PET Scanner to function from March | Sunday Observer

PET Scanner to function from March

The Positron Emission Tomography (PET) scanner to be installed at the Apeksha Cancer Hospital Maharagama which was purchased by public contribution arrived in Sri Lanka on January 21at 7 p.m via Qatar Airways flight QR 8642. The President of the Kadijah Foundation and Founder Fight Cancer Team M S H Mohammed said, “The PET Scanner has finally arrived in Sri Lanka after a lot of effort put into it. We are very happy as it will benefit many patients suffering from cancer who cannot afford to take private scans. The scanner is to be installed under the recommendations of the Sri Lanka Atomic Energy Board in a separate building at Apeksha Hospital. Our target is to make the Maharagama Hospital the best in South Asia by 2022,” he said.

“The High Tech state-of-the-art machine which costs around Rs. 202 million is a ‘Siemens’ brand product of Germany with a capacity of performing over 100 scans per month. It would take nearly a month to instal the machine and the patients could receive the service from March. The construction work of the new building in Apeksha Hospital where the PET Scanner would be mounted will be ready by February end,” he said.

The PET scanner is used to observe the metabolic processes in the body by detecting pairs of gamma rays emitted indirectly by a positron-emitting radionuclide (tracer), introduced into the body in a biologically active molecule. Apart from cancer detection, PET scanners can also detect heart problems, brain disorders and problems related to the central nervous system.As Apeksha Cancer Hospital is the only government hospital for cancer patients in Sri Lanka, a great number of patients are admitted daily, but are not able to receive the right treatment or medication due to the unavailability of adequate machines. There are various types of cancers that have led to the deaths of many due to the unavailability of proper treatment and equipment in the country. Leukemia, brain cancer, lymphoma, cancers of the eye and adnexa, bones, joints and articular cartilage of limbs, connective subcutaneous and other soft tissues, thyroid, ovary, and adrenal gland are the most commonly treated cancers.

“The Apeksha Hospital is still in need of several other pieces of equipment, as even the existing ones are rusted or not up to date.

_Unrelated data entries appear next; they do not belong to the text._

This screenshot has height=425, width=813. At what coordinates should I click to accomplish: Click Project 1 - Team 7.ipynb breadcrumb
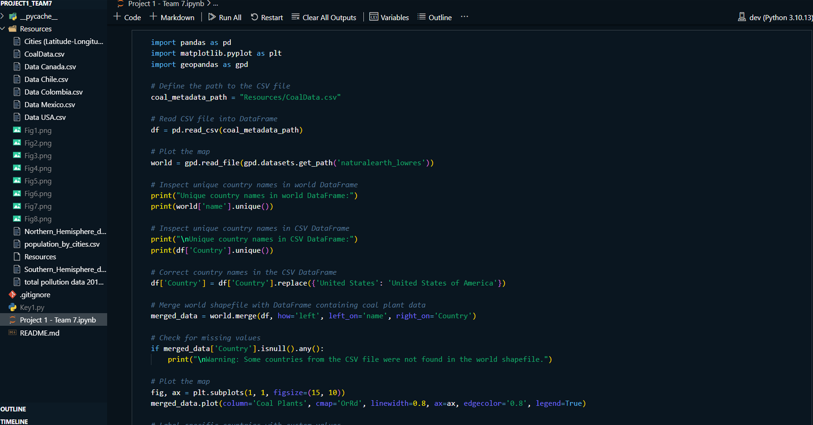166,4
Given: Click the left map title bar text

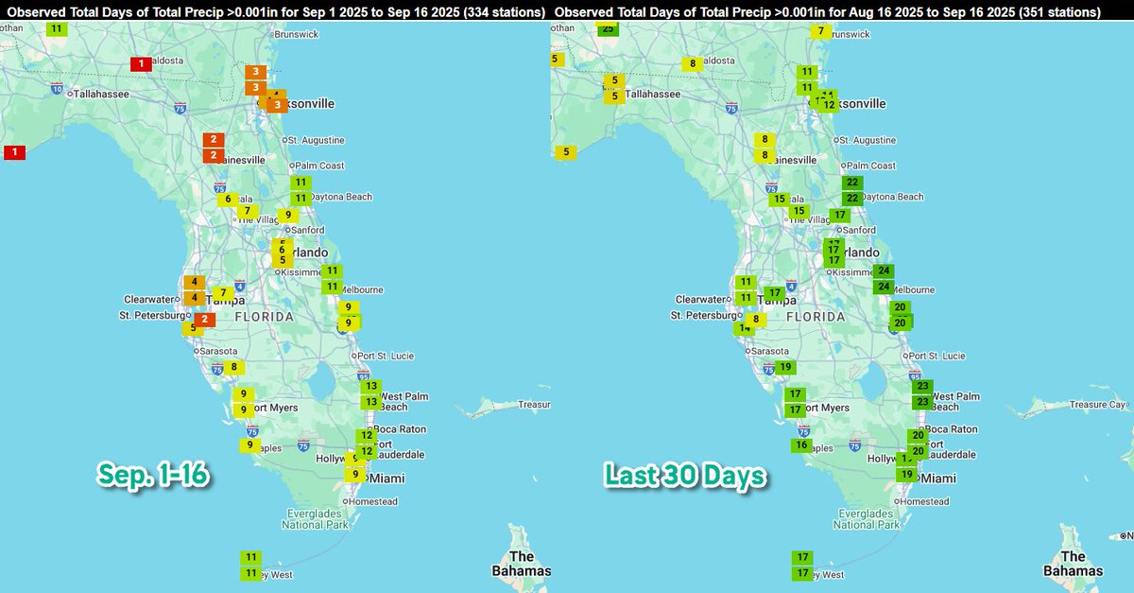Looking at the screenshot, I should tap(274, 12).
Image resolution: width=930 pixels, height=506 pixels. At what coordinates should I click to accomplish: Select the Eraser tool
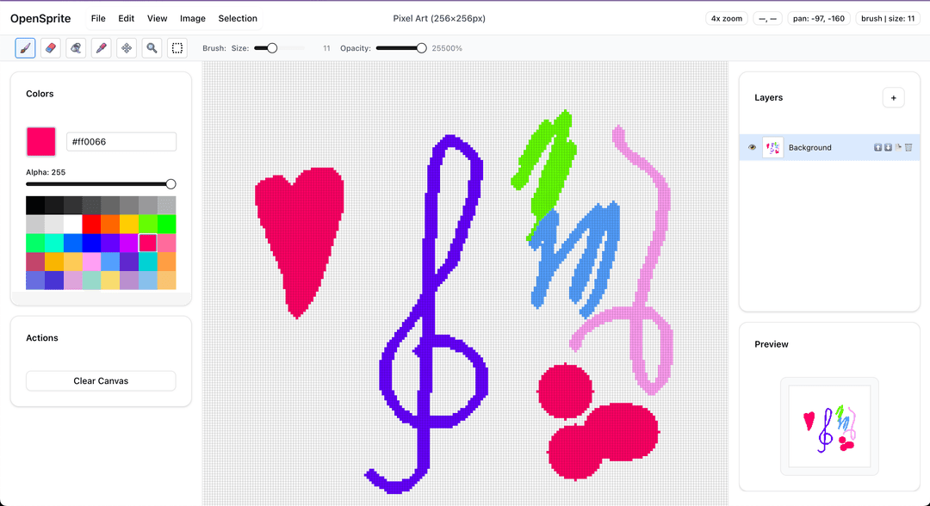point(50,48)
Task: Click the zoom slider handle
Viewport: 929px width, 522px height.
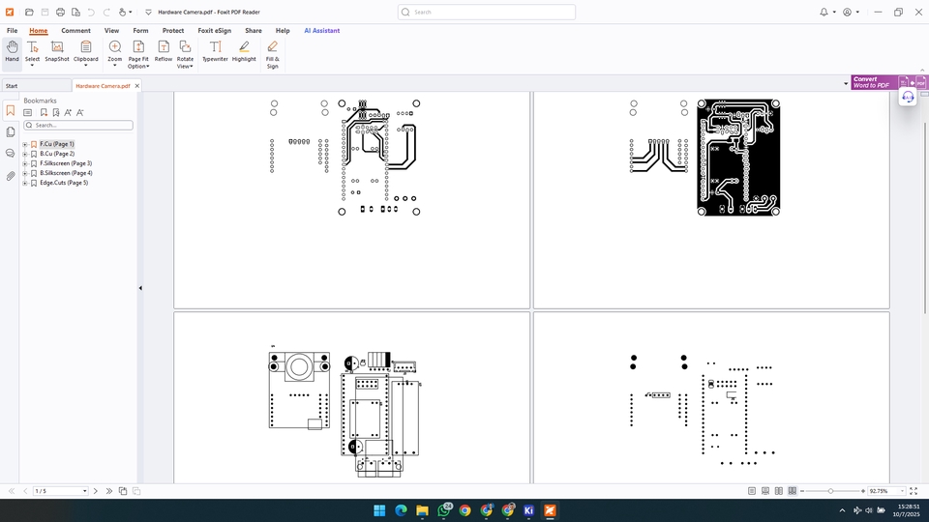Action: (830, 491)
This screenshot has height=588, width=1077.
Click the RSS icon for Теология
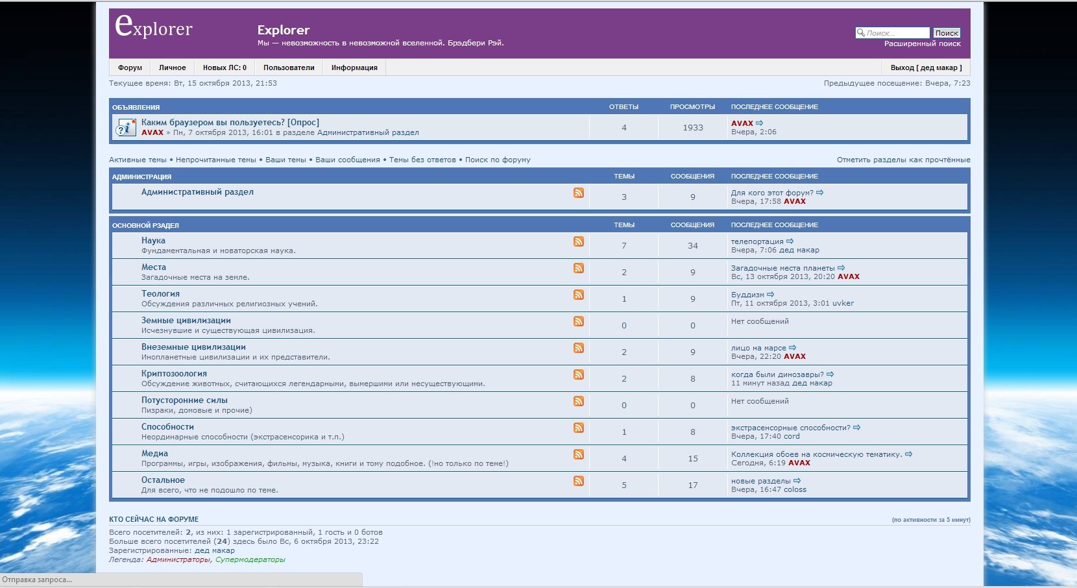(x=578, y=295)
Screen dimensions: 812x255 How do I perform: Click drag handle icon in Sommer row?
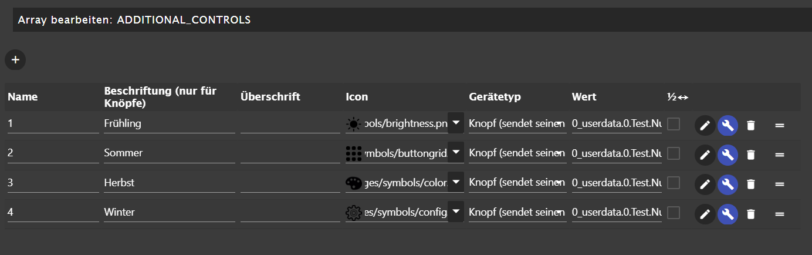click(780, 155)
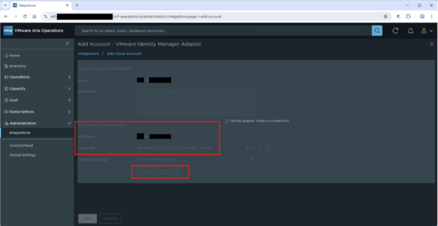Select Inventory in the sidebar
Image resolution: width=438 pixels, height=226 pixels.
coord(17,66)
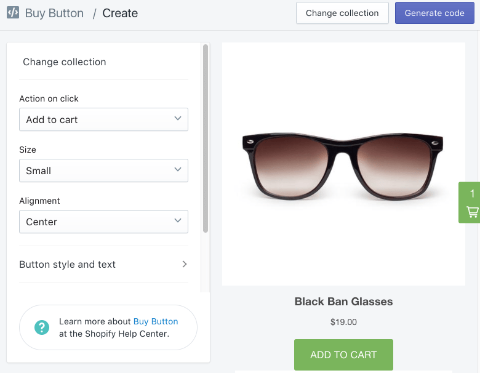Click the Generate code button
The image size is (480, 373).
pyautogui.click(x=434, y=13)
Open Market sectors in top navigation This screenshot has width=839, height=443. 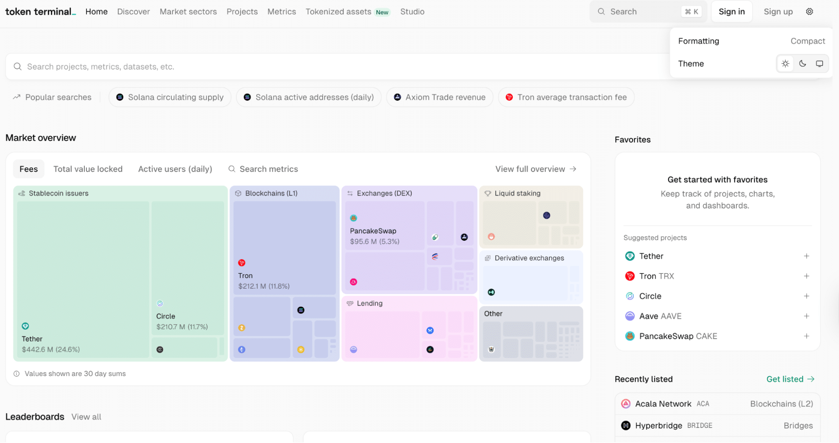pyautogui.click(x=188, y=12)
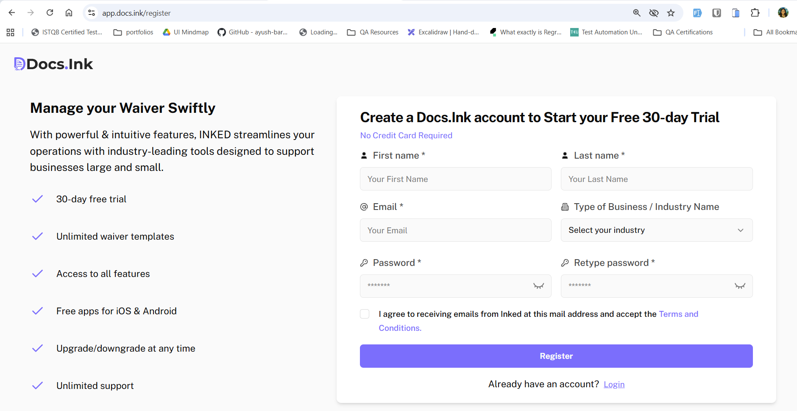Open the All Bookmarks folder
The width and height of the screenshot is (797, 411).
(x=775, y=32)
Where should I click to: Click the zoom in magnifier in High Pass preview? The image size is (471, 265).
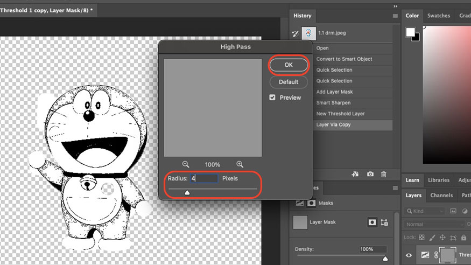(x=240, y=164)
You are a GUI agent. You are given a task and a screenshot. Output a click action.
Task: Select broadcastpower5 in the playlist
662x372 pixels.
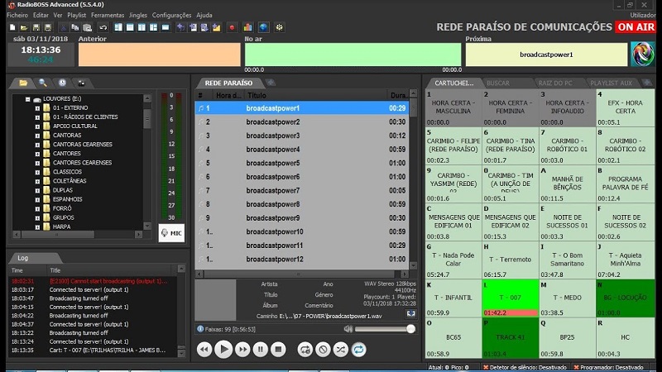pyautogui.click(x=273, y=163)
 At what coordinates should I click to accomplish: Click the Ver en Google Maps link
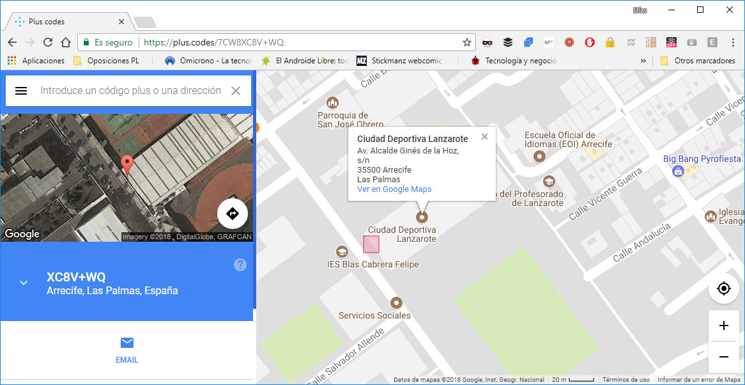[x=394, y=189]
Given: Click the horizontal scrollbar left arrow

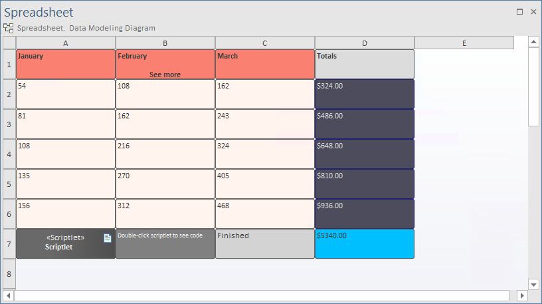Looking at the screenshot, I should point(9,295).
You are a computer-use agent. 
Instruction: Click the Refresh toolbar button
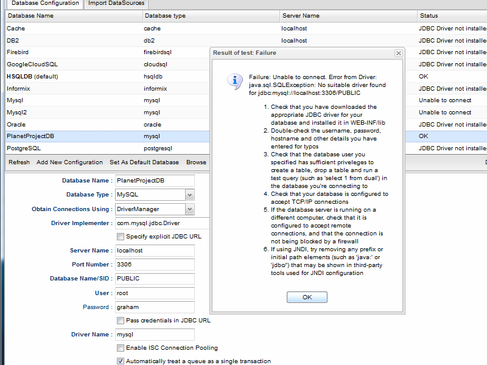(x=19, y=162)
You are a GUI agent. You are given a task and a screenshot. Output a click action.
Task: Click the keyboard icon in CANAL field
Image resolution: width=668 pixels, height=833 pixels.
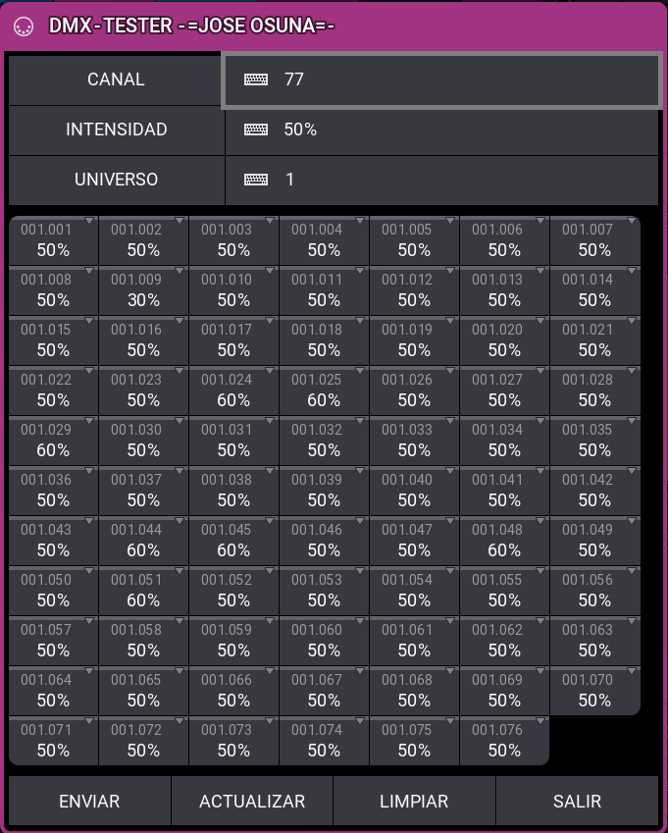click(256, 79)
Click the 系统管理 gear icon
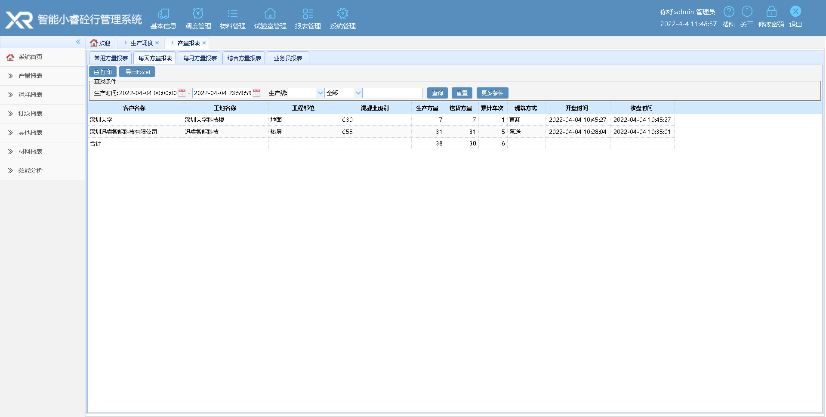Image resolution: width=826 pixels, height=417 pixels. pyautogui.click(x=342, y=14)
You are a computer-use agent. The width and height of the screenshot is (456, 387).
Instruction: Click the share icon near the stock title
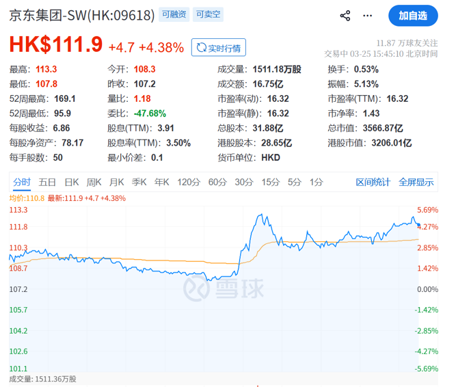pyautogui.click(x=345, y=15)
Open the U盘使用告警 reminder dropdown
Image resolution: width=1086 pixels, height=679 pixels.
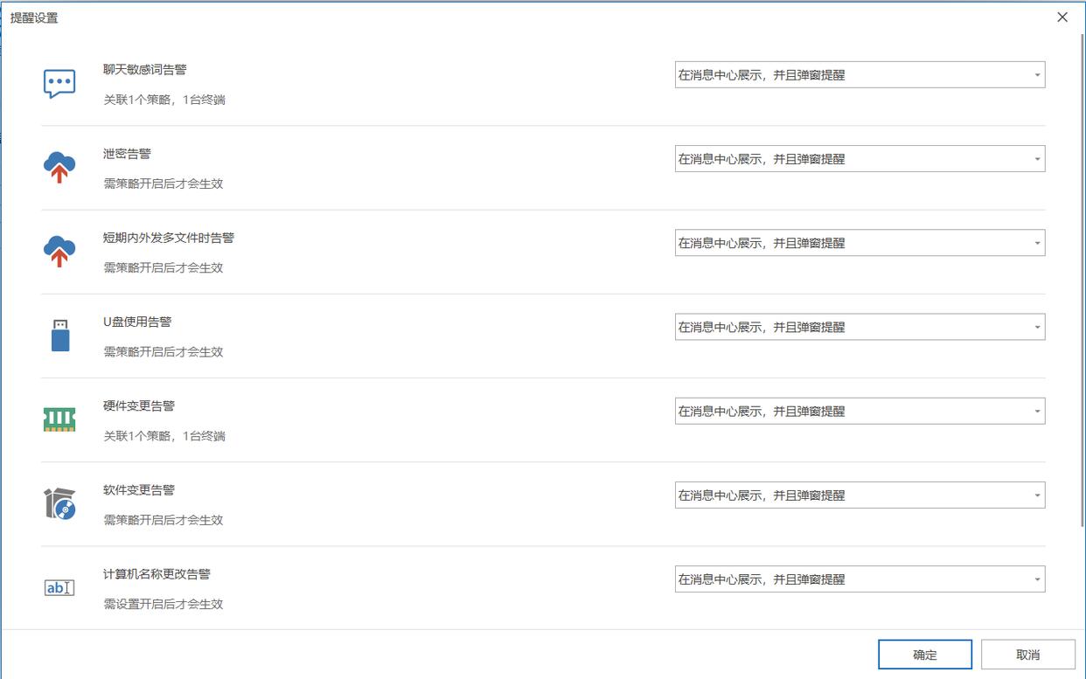point(860,327)
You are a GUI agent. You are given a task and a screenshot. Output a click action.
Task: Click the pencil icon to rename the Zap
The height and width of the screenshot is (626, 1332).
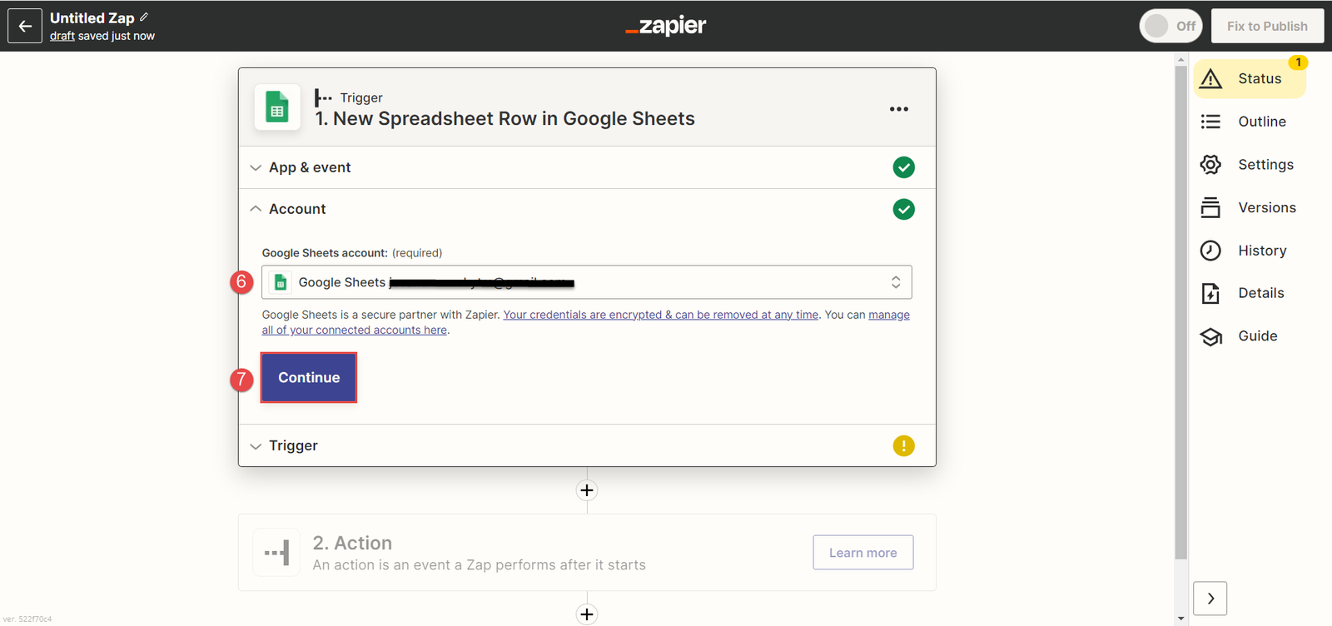[x=144, y=17]
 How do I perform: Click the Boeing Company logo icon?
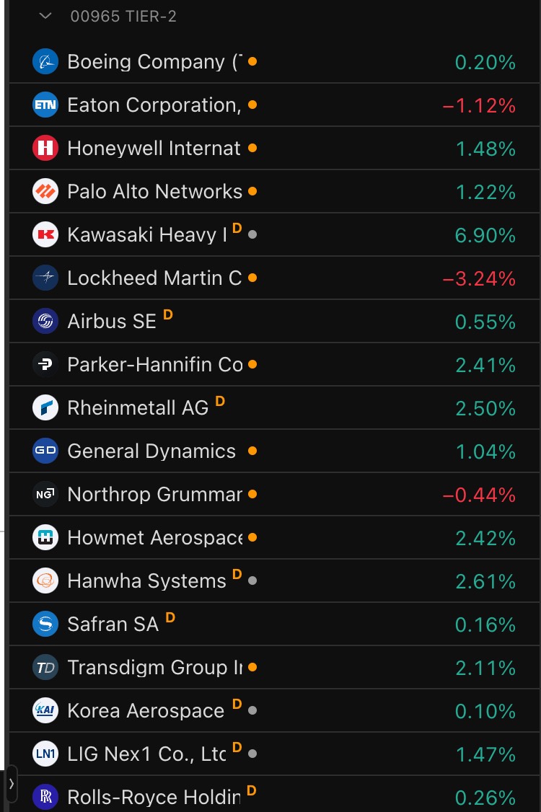[x=45, y=61]
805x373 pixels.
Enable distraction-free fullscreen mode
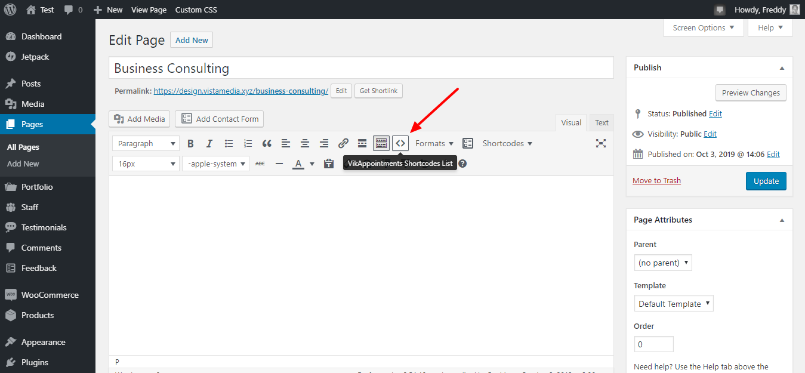click(x=601, y=143)
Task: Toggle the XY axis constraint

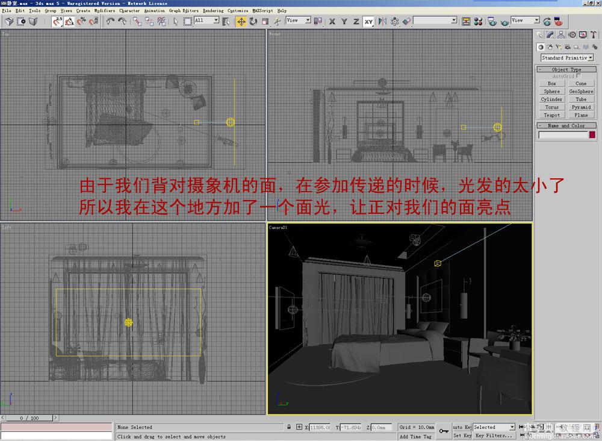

The Hospital’s CT scanner is now over 15 years old while MRI scanners, ultrasound machines, bronchoscopes and genetic laboratory equipment are also very much in need.

As we have now provided the hospital with a PET scanner, we hope to supply them with the above items as well. This is our next mission. We hope that together with public and corporate support, we can achieve these things soon and help save countless lives,” Mohamed said.